Unique roles of DosT and DosS in DosR regulon induction and Mycobacterium tuberculosis dormancy

Abstract

In Mycobacterium tuberculosis, the sensor kinases DosT and DosS activate the transcriptional regulator DosR, resulting in the induction of the DosR regulon, which is important for anaerobic survival and perhaps latent infection. The individual and collective roles of these sensors have been postulated biochemically, but their roles in vivo have remained unclear. This work demonstrates distinct and additive roles for each sensor during anaerobic dormancy. Both sensors are necessary for wild-type levels of DosR regulon induction, and concomitantly, full induction of the regulon is required for wild-type anaerobic survival. In the anaerobic model, DosT plays an early role, responding to hypoxia. DosT then induces the regulon and with it DosS, which sustains and further induces the regulon. DosT then loses its functionality as oxygen becomes limited, and DosS alone maintains induction of the genes from that point forward. Thus, M. tuberculosis has evolved a system whereby it responds to hypoxic conditions in a stepwise fashion as it enters an anaerobic state.

FIG. 1.

DosR regulon induction by DosT or DosS. Shown is the percent induction observed by microarray analysis of the DosR regulon genes of each mutant compared to those of the wild type (wt). (A) Anaerobic dormancy model sampled at day 6, 1 day after the onset of anaerobiosis. (B) Anaerobic GasPak chamber sampled at 4 and 24 h with single- and double-sensor mutants. Standard deviation is indicated. The ΔdosT mutant is horizontally striped, the ΔdosS mutant is black, the ΔdosS/T mutant is cross-hatched, and the ΔdosS/T mutant with constitutively plasmid-expressed dosT is diagonally striped. (C) Both DosT and DosS are able to respond to the NO stimulus provided by the NO donor diethylenetriamine/NO adduct via induction of the DosR regulon. The NO donor was added to log-phase cultures at a concentration of 0.1 mM, and they were incubated for 1 h. Shown is the percent induction observed by microarray analysis of the DosR regulon genes of each mutant compared to that of the wild type. Standard deviation is indicated.

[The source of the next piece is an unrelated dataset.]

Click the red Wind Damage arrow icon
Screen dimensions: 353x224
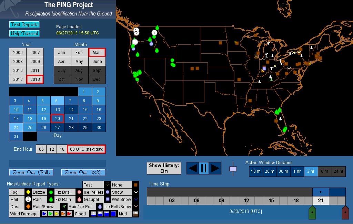pyautogui.click(x=69, y=214)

The white bar indicates data from the ΔdosT mutant strain, and the black bar indicates data from the ΔdosS mutant strain.

FIG. 2.

Survival defects of various strains in the anaerobic dormancy model or in an anaerobic GasPak chamber sampled for CFU counting at the days indicated. (A) In the anaerobic dormancy model, day 4 is entry into hypoxia and day 6 is 1 day after the onset of anaerobiosis (data not shown.) Statistical significance of differences: *, P < 0.01; **, P < 0.001; ***, P < 0.0001. P values were determined for differences between H37Rv and the mutant strains. Standard deviation is indicated. H37Rv is white, the ΔdosT mutant strain is horizontally striped, the ΔdosS mutant strain is black, the ΔdosS/T mutant strain with constitutively plasmid-expressed dosT is diagonally striped, the ΔdosS/T mutant strain is cross-hatched, the complemented ΔdosS mutant strain is checked, and the complemented ΔdosT mutant strain is gridded. (B) Oxygen utilization in the GasPak chamber by H37Rv, shown by surveying methylene blue decolorization via OD₆₀₀ determination.

FIG. 3.

Real-time PCR analysis of dosT and dosS mutant strains during aerobic growth and day 6 of the anaerobic dormancy model. dosT mutant strain levels remain relatively constant during anaerobiosis with or without the presence of DosR, and dosS mutant strain levels serve as a control for DosR regulon induction. Transcript levels are normalized to those of Rv0239. Standard deviation is indicated. White bars represent the transcript level of dosT and black bars represent the level of dosS in the noted strains. No significant difference in the dosT copy number exists between H37Rv aerobic growth and anaerobic dormancy at day 6 or ΔdosR mutant strain aerobic growth and anaerobic dormancy at day 6.